PROBLEM A: In the passage on predictive probabilities, what share of false positives falls within the range of 0.5–0.6?

DOCUMENT SEGMENT:
════
Figure 6 shows the distribution of predictive probabilities within the testing dataset. Predictive probability serves as an indicator of the classification predicted by the model, where a value exceeding 0.5 signifies a prediction of lateral spreading. In contrast, a value below 0.5 indicates a classification of no-lateral spreading. Additionally, the predictive probability is the model’s confidence in its predictions. A probability closing 1.0 or 0.0 suggests high confidence, whereas a probability near 0.5 indicates that the model is uncertain.
Figure 6. The predictive probability distribution of Model A in the testing set is categorized as (A) TP and TN (B) FP and FN.
In Figure 6A the distribution of TPs is depicted in dark gray, peaking at a probability of 0.99 with 63 instances (19% of TPs). 51.9% of TP cases fall within the range of 0.9–1.0, indicating high confidence in the TP category. A similar pattern of high confidence is observed in the distribution of TNs. In contrast, the predictive probabilities associated with FPs and FNs are closer to 0.5, as shown in Figure 6B. Notably, 34% of FPs fall within the range of 0.5–0.6, while only 10.8% of TPs are within the same range. No FPs exhibit high predictive probabilities exceeding 0.96. Similarly, 19.5% of FNs fall within 0.4–0.5, in contrast to only 5% of TNs. This comparison underscores that the model tends to be more confident in its correct predictions, as evidenced by higher predictive probabilities while displaying less confidence in incorrect predictions, as indicated by the clustering around 0.5.
════
(Entries for locating text and elements)
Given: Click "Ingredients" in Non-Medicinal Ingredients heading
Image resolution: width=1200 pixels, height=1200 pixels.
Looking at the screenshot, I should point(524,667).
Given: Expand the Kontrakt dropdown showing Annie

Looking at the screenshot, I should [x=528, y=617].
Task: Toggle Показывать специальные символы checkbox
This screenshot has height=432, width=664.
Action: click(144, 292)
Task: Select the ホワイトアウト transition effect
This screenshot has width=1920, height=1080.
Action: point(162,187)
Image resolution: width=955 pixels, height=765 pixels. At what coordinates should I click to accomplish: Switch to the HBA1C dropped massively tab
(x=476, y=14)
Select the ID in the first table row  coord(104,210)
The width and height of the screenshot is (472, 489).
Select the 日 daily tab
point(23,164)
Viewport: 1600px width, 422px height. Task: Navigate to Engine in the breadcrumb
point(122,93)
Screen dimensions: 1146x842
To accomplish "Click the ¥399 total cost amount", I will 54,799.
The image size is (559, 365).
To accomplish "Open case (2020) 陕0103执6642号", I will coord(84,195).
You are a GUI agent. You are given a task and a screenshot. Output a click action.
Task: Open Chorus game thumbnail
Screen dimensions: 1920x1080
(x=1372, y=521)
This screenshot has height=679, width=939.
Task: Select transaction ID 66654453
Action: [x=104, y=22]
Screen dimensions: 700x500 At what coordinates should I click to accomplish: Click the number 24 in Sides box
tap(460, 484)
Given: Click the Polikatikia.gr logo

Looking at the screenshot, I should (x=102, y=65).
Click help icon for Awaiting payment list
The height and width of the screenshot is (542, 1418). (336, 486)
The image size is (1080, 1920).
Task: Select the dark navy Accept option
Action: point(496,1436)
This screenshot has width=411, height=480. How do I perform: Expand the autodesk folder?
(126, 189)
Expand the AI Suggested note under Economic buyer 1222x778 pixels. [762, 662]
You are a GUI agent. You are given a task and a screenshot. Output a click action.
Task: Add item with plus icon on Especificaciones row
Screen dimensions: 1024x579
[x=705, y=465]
════
PROBLEM B: Retype the records from the line that contains "Given: Expand the" through the final line of the records.

FULL ANSWER A: 34% of false positives fall within that range.

FULL ANSWER B:
Given: Expand the Kontrakt dropdown showing Annie

Looking at the screenshot, I should [x=528, y=617].
Task: Toggle Показывать специальные символы checkbox
This screenshot has height=432, width=664.
Action: click(144, 292)
Task: Select the ホワイトアウト transition effect
This screenshot has width=1920, height=1080.
Action: point(162,187)
Image resolution: width=955 pixels, height=765 pixels. At what coordinates should I click to accomplish: Switch to the HBA1C dropped massively tab
(x=476, y=14)
Select the ID in the first table row  coord(104,210)
The width and height of the screenshot is (472, 489).
Select the 日 daily tab
point(23,164)
Viewport: 1600px width, 422px height. Task: Navigate to Engine in the breadcrumb
point(122,93)
Screen dimensions: 1146x842
To accomplish "Click the ¥399 total cost amount", I will 54,799.
The image size is (559, 365).
To accomplish "Open case (2020) 陕0103执6642号", I will coord(84,195).
You are a GUI agent. You are given a task and a screenshot. Output a click action.
Task: Open Chorus game thumbnail
Screen dimensions: 1920x1080
(x=1372, y=521)
This screenshot has height=679, width=939.
Task: Select transaction ID 66654453
Action: [x=104, y=22]
Screen dimensions: 700x500 At what coordinates should I click to accomplish: Click the number 24 in Sides box
tap(460, 484)
Given: Click the Polikatikia.gr logo

Looking at the screenshot, I should (x=102, y=65).
Click help icon for Awaiting payment list
The height and width of the screenshot is (542, 1418). (336, 486)
The image size is (1080, 1920).
Task: Select the dark navy Accept option
Action: point(496,1436)
This screenshot has width=411, height=480. How do I perform: Expand the autodesk folder?
(126, 189)
Expand the AI Suggested note under Economic buyer 1222x778 pixels. [762, 662]
You are a GUI agent. You are given a task and a screenshot. Output a click action.
Task: Add item with plus icon on Especificaciones row
Screen dimensions: 1024x579
[x=705, y=465]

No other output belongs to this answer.